#### Work to complete
Output only the lines below from the one holding "This screenshot has" down to the one holding "Task: Click the 24 tick on the time axis", both end lines included and every picture dropped.

#### Exercise data
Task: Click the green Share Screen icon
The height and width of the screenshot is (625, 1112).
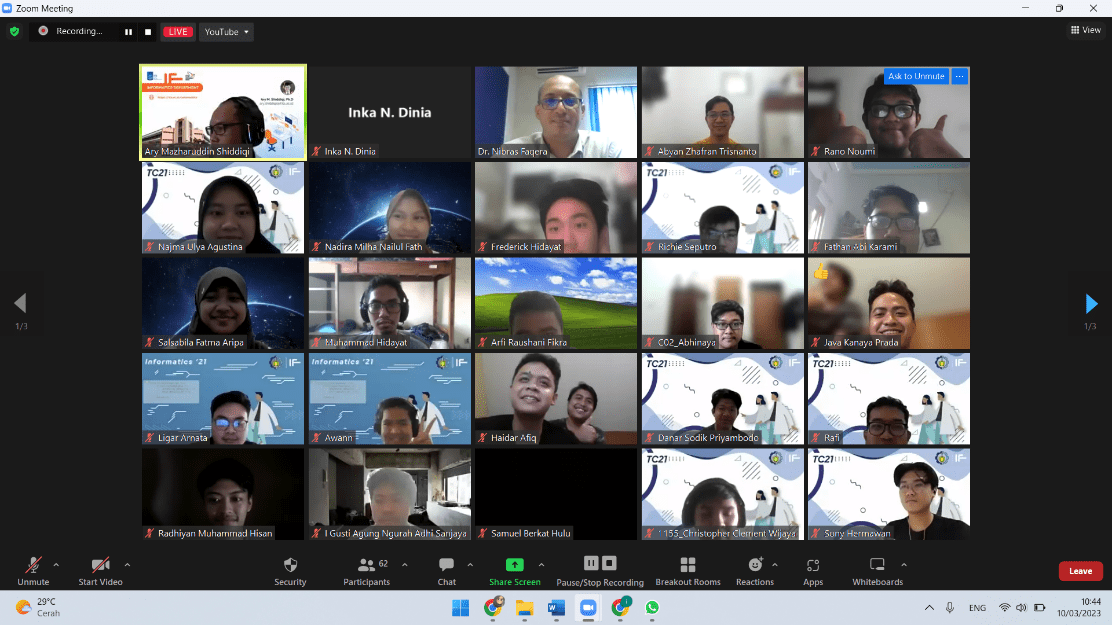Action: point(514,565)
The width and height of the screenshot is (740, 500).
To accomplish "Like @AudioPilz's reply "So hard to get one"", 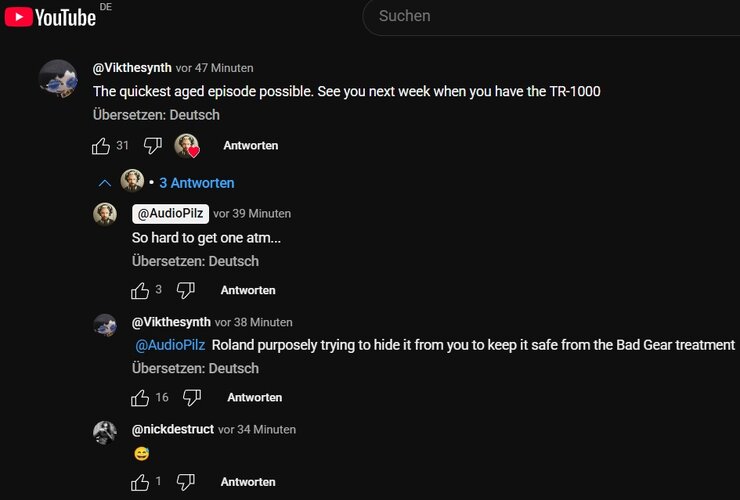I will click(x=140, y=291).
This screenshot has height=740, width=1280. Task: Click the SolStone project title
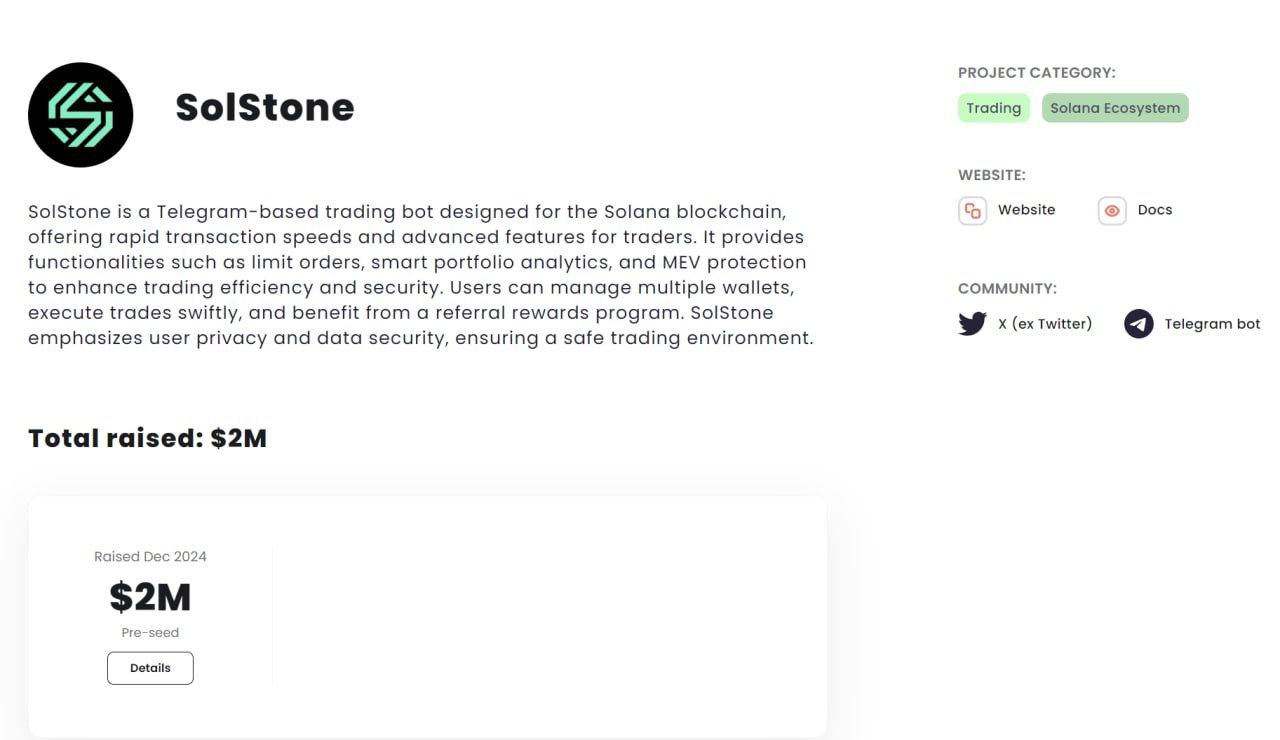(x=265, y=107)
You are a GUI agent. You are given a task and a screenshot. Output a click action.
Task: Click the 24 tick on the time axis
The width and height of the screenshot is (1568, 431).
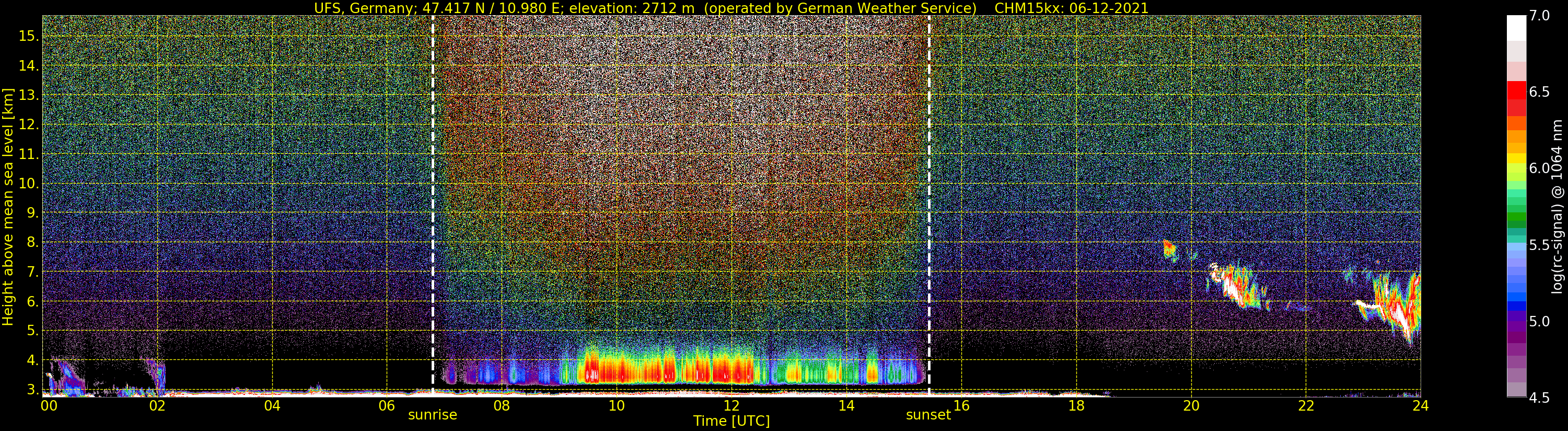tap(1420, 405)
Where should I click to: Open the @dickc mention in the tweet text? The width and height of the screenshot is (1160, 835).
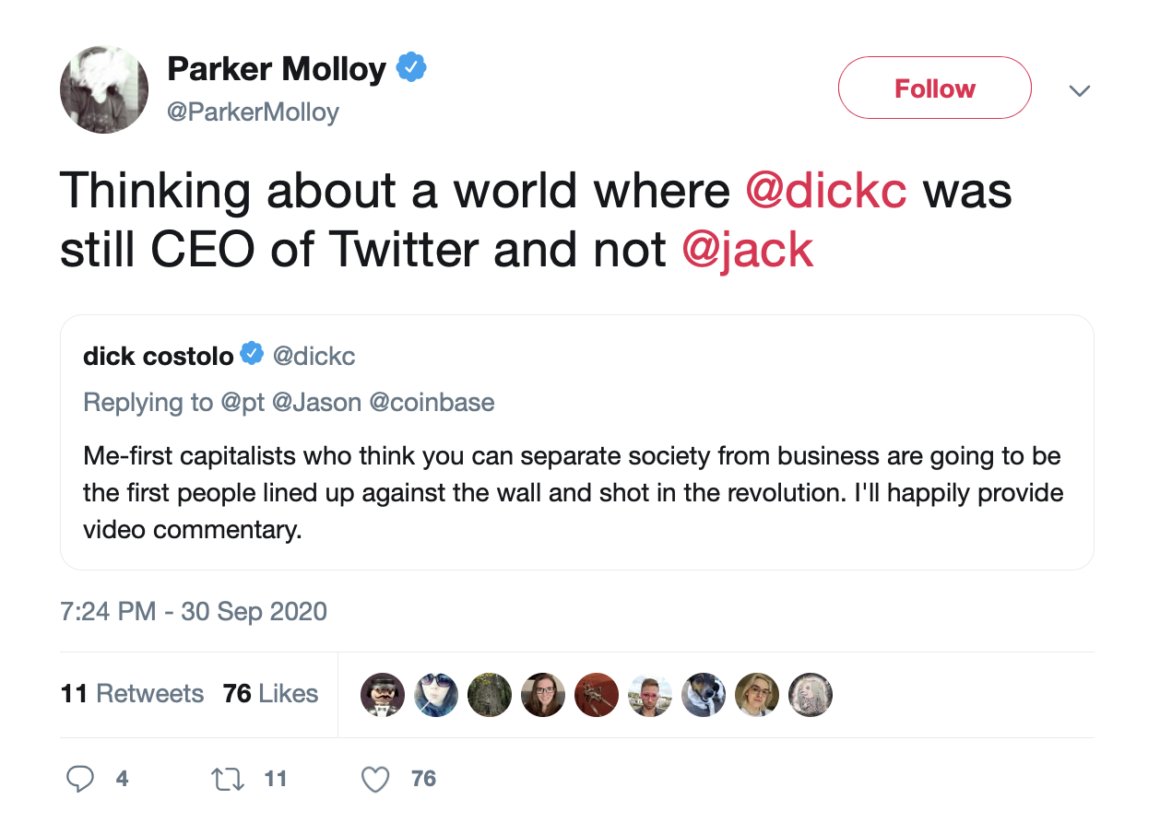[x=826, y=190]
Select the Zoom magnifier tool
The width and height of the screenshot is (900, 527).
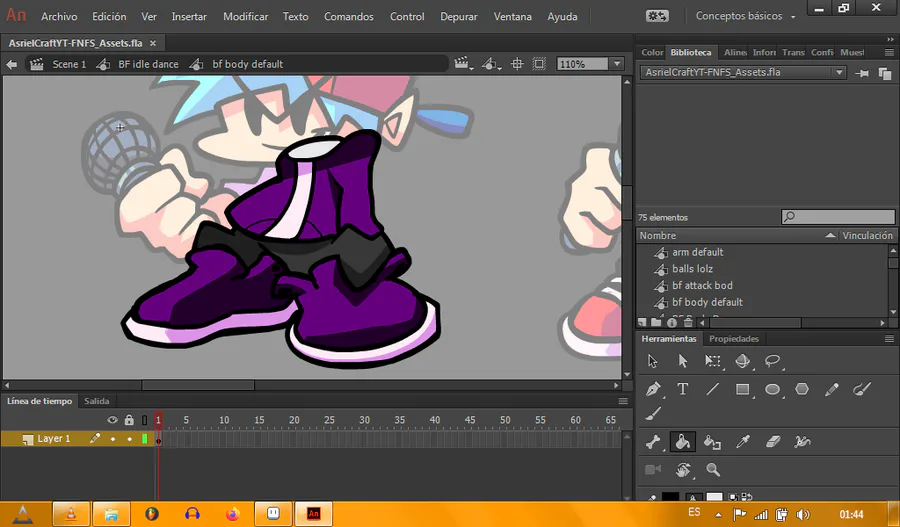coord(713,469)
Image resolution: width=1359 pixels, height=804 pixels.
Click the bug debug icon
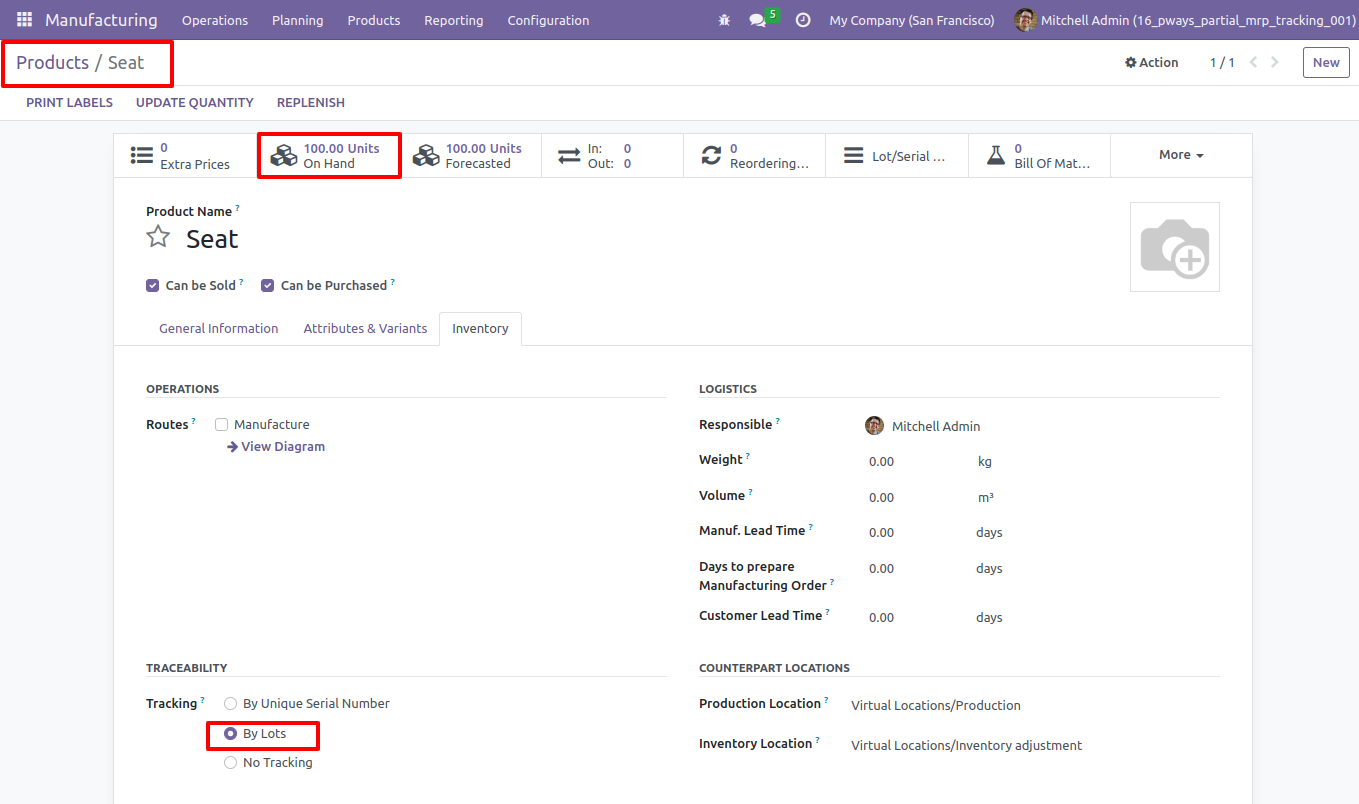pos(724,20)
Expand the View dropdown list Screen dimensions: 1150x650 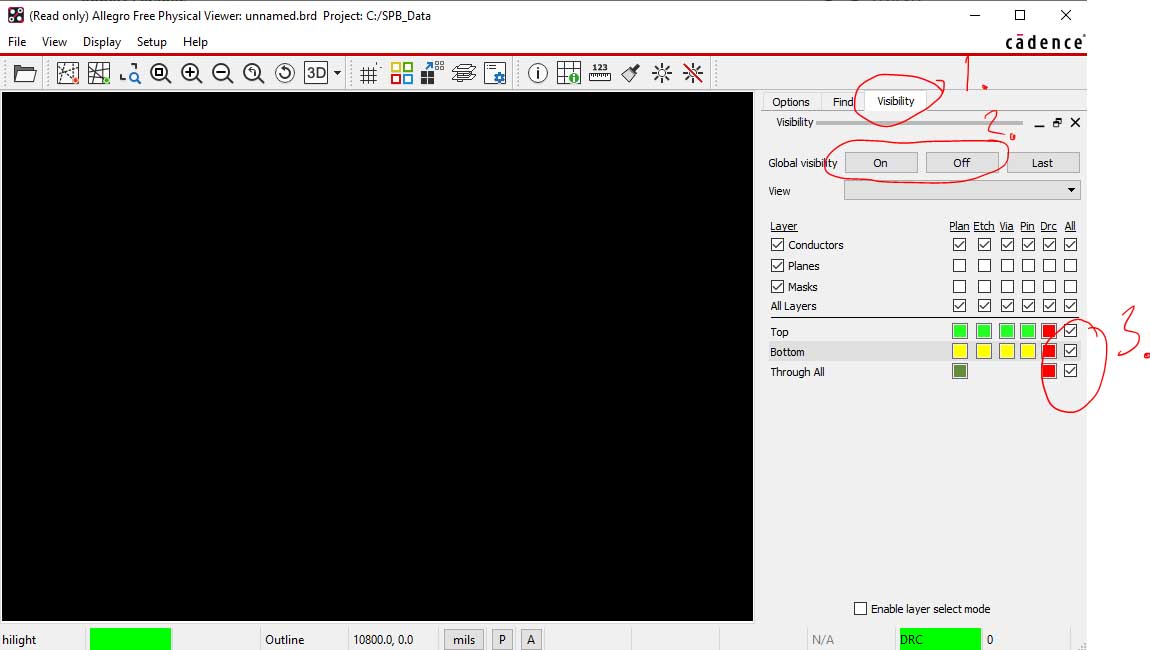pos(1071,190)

#### Result for this task
This screenshot has height=740, width=1280. Task: Click the SolStone project title
(x=265, y=107)
You are a GUI agent. You are given a task and a screenshot. Output a click action.
Task: Click the 24 tick on the time axis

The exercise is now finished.